System ping usually uses ICMP. Minecraft Java clients use TCP and the Minecraft protocol. A server, proxy, or firewall may block ICMP while TCP 25565 works, or ICMP may be fast while Minecraft status is slow. mcping reports both ICMP and Minecraft protocol timings so you can compare the layers.
icmp runs the operating system ping command once per probe and parses its time=... ms result. When TCP connects successfully, ICMP is sent to the same remote IP used by that TCP connection after the Minecraft protocol timings have been collected. If TCP cannot connect, ICMP is sent to the first resolved candidate IP. ICMP may be blocked or deprioritized independently from TCP 25565.
When a server uses Cloudflare Anycast or another TCP proxy, mcping measures the player-facing edge/proxy path, not the hidden origin behind it. This is usually the correct latency from the player's point of view.
To avoid measuring a different Anycast edge, ICMP is aligned to the same IP used by the probe's TCP connection. ICMP is collected after the Minecraft protocol timings, so an ICMP timeout does not inflate status or pong. Still, ICMP and TCP/Minecraft traffic can be handled differently by Cloudflare, so use tcp, status, and especially pong as the authoritative Minecraft latency metrics. Treat icmp as a comparison signal.
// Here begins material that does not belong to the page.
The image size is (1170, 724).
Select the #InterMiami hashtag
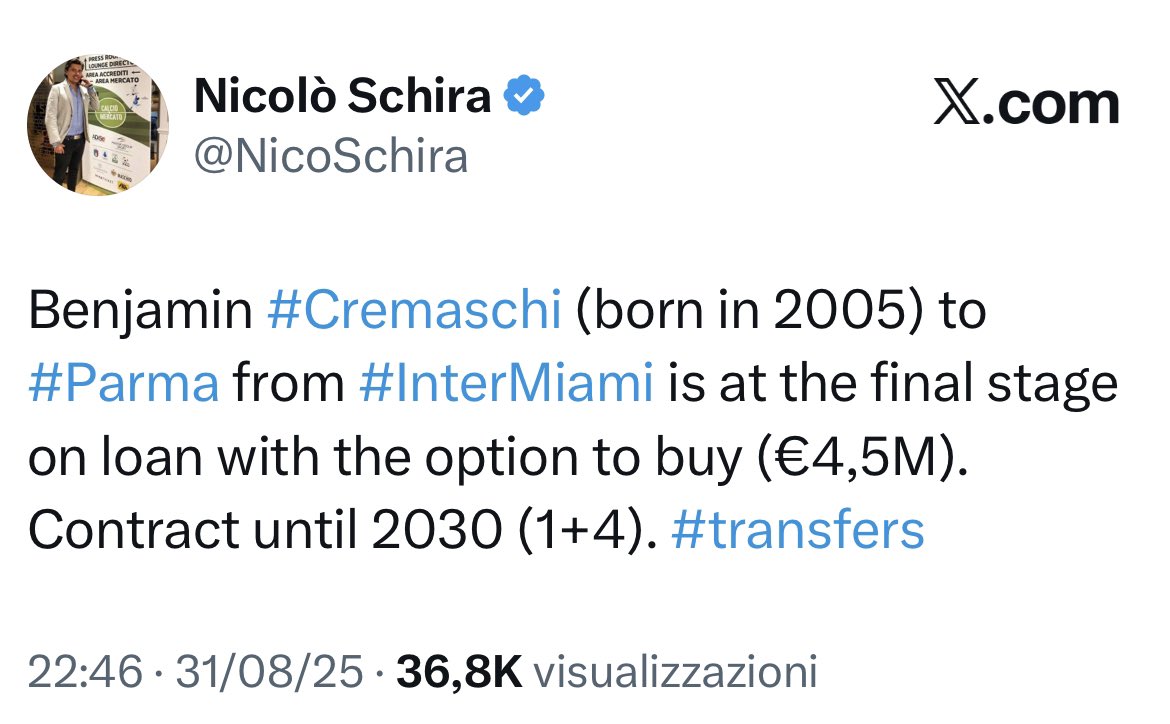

When --route is enabled, route detection is standalone. It resolves the Minecraft target, selects the first resolved A/AAAA candidate allowed by -4 or -6, and runs a TCP trace to the Minecraft port. This is the closest route-level view of the path a Minecraft client uses, but it still cannot reveal a hidden origin behind Cloudflare or another proxy.
--play opens a separate Minecraft login connection and measures how long it takes to reach login success when the server allows an unauthenticated best-effort probe. Online-mode servers request encrypted authenticated login; when that happens, play reports an error instead of pretending to measure gameplay latency.
play is closer to player entry behavior than server-list pong, but it is not a full replacement for a real authenticated client session with Play-state keepalive handling.
This follows common Minecraft client behavior. If a port is provided, the tool connects to that exact host and port instead of querying _minecraft._tcp.